> _Description of the task_
Copy all records exactly; omit pictures.

> _Screenshot grounding data_

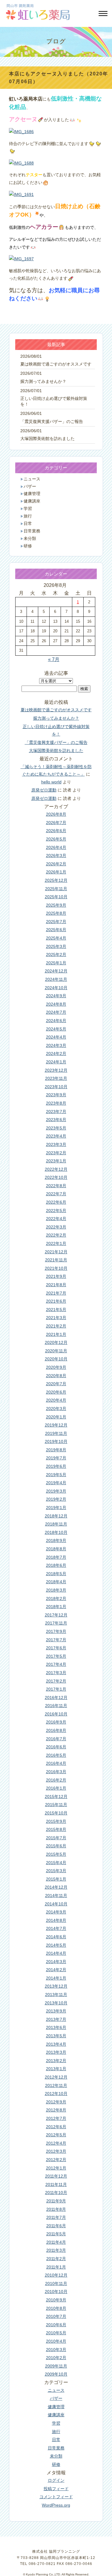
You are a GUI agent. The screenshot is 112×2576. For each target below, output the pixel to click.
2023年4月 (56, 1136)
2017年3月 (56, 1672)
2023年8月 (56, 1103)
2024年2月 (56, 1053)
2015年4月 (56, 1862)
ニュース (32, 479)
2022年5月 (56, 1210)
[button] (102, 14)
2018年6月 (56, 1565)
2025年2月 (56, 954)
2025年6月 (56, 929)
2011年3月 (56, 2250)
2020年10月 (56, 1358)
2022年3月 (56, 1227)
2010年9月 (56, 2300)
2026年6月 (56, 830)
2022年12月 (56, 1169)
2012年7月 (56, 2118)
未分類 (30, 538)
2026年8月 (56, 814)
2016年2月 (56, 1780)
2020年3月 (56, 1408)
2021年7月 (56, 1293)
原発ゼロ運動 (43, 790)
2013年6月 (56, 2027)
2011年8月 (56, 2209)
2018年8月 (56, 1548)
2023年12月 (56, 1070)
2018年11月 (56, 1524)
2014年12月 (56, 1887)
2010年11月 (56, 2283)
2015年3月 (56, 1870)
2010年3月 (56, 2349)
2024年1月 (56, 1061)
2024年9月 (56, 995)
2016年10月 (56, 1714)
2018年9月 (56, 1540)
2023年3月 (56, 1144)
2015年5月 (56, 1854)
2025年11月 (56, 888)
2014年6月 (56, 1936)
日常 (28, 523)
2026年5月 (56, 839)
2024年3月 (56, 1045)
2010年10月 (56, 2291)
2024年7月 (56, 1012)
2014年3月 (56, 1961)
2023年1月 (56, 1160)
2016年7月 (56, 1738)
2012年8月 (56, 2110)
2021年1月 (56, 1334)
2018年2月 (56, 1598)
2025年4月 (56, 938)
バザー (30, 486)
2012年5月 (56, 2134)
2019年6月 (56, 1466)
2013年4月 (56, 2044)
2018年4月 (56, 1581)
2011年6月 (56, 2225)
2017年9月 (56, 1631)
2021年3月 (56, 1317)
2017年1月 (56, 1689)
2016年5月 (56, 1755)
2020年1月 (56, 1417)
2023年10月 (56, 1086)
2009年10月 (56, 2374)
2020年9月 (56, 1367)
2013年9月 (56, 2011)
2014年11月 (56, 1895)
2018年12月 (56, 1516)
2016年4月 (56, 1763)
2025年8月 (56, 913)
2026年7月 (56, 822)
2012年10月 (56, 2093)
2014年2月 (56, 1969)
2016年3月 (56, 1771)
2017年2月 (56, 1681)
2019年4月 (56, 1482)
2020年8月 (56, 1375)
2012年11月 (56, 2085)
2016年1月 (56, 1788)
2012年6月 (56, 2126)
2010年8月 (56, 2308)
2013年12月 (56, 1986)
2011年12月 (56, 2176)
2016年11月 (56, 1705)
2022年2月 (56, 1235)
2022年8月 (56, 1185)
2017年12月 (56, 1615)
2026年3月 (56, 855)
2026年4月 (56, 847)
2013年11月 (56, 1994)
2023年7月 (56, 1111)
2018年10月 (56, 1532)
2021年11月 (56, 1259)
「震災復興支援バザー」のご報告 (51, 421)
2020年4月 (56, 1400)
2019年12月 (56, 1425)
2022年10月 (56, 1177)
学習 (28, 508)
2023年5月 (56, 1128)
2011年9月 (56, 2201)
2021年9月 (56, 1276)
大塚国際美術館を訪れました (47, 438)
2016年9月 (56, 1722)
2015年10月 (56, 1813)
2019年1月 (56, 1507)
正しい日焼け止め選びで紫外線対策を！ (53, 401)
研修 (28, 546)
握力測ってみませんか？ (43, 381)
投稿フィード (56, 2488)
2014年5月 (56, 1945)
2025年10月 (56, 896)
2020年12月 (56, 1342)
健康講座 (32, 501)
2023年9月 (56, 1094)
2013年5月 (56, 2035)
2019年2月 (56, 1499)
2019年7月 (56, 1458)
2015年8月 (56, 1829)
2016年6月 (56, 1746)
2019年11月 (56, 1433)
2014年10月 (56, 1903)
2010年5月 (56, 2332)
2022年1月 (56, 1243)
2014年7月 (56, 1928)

> _Response area_
You are a GUI agent. The screenshot is 112×2576. For each target below, output the pixel to click.
2023年4月 (56, 1136)
2017年3月 (56, 1672)
2023年8月 (56, 1103)
2024年2月 (56, 1053)
2015年4月 (56, 1862)
ニュース (32, 479)
2022年5月 (56, 1210)
[button] (102, 14)
2018年6月 (56, 1565)
2025年2月 (56, 954)
2025年6月 (56, 929)
2011年3月 (56, 2250)
2020年10月 (56, 1358)
2022年3月 (56, 1227)
2010年9月 (56, 2300)
2026年6月 (56, 830)
2022年12月 (56, 1169)
2012年7月 (56, 2118)
未分類 (30, 538)
2026年8月 (56, 814)
2016年2月 (56, 1780)
2020年3月 (56, 1408)
2021年7月 (56, 1293)
原発ゼロ運動 (43, 790)
2013年6月 (56, 2027)
2011年8月 (56, 2209)
2018年8月 (56, 1548)
2023年12月 (56, 1070)
2018年11月 (56, 1524)
2014年12月 (56, 1887)
2010年11月 (56, 2283)
2015年3月 (56, 1870)
2010年3月 (56, 2349)
2024年1月 (56, 1061)
2024年9月 (56, 995)
2016年10月 (56, 1714)
2018年9月 (56, 1540)
2023年3月 (56, 1144)
2015年5月 (56, 1854)
2025年11月 (56, 888)
2014年6月 (56, 1936)
日常 (28, 523)
2026年5月 (56, 839)
2024年3月 (56, 1045)
2010年10月 (56, 2291)
2024年7月 (56, 1012)
2014年3月 (56, 1961)
2023年1月 (56, 1160)
2016年7月 (56, 1738)
2012年8月 (56, 2110)
2021年1月 (56, 1334)
2018年2月 (56, 1598)
2025年4月 (56, 938)
バザー (30, 486)
2012年5月 (56, 2134)
2019年6月 (56, 1466)
2013年4月 (56, 2044)
2018年4月 (56, 1581)
2011年6月 (56, 2225)
2017年9月 (56, 1631)
2021年3月 (56, 1317)
2017年1月 (56, 1689)
2016年5月 (56, 1755)
2020年1月 (56, 1417)
2023年10月 (56, 1086)
2009年10月 (56, 2374)
2020年9月 (56, 1367)
2013年9月 (56, 2011)
2014年11月 (56, 1895)
2018年12月 (56, 1516)
2016年4月 (56, 1763)
2025年8月 (56, 913)
2026年7月 (56, 822)
2012年10月 (56, 2093)
2014年2月 (56, 1969)
2016年3月 (56, 1771)
2017年2月 (56, 1681)
2019年4月 (56, 1482)
2020年8月 (56, 1375)
2012年11月 (56, 2085)
2016年1月 (56, 1788)
2012年6月 (56, 2126)
2010年8月 (56, 2308)
2013年12月 (56, 1986)
2011年12月 (56, 2176)
2016年11月 (56, 1705)
2022年2月 (56, 1235)
2022年8月 (56, 1185)
2017年12月 (56, 1615)
2026年3月 (56, 855)
2026年4月 (56, 847)
2013年11月 (56, 1994)
2023年7月 (56, 1111)
2018年10月 (56, 1532)
2021年11月 (56, 1259)
「震災復興支援バザー」のご報告 (51, 421)
2020年4月 (56, 1400)
2019年12月 (56, 1425)
2022年10月 (56, 1177)
学習 (28, 508)
2023年5月 (56, 1128)
2011年9月 (56, 2201)
2021年9月 (56, 1276)
大塚国際美術館を訪れました (47, 438)
2016年9月 (56, 1722)
2015年10月 (56, 1813)
2019年1月 (56, 1507)
正しい日焼け止め選びで紫外線対策を！ (53, 401)
研修 (28, 546)
握力測ってみませんか？ (43, 381)
投稿フィード (56, 2488)
2014年5月 (56, 1945)
2025年10月 (56, 896)
2020年12月 (56, 1342)
健康講座 (32, 501)
2023年9月 (56, 1094)
2013年5月 (56, 2035)
2019年2月 (56, 1499)
2019年7月 (56, 1458)
2015年8月 (56, 1829)
2016年6月 (56, 1746)
2019年11月 (56, 1433)
2014年10月 (56, 1903)
2010年5月 (56, 2332)
2022年1月 (56, 1243)
2014年7月 (56, 1928)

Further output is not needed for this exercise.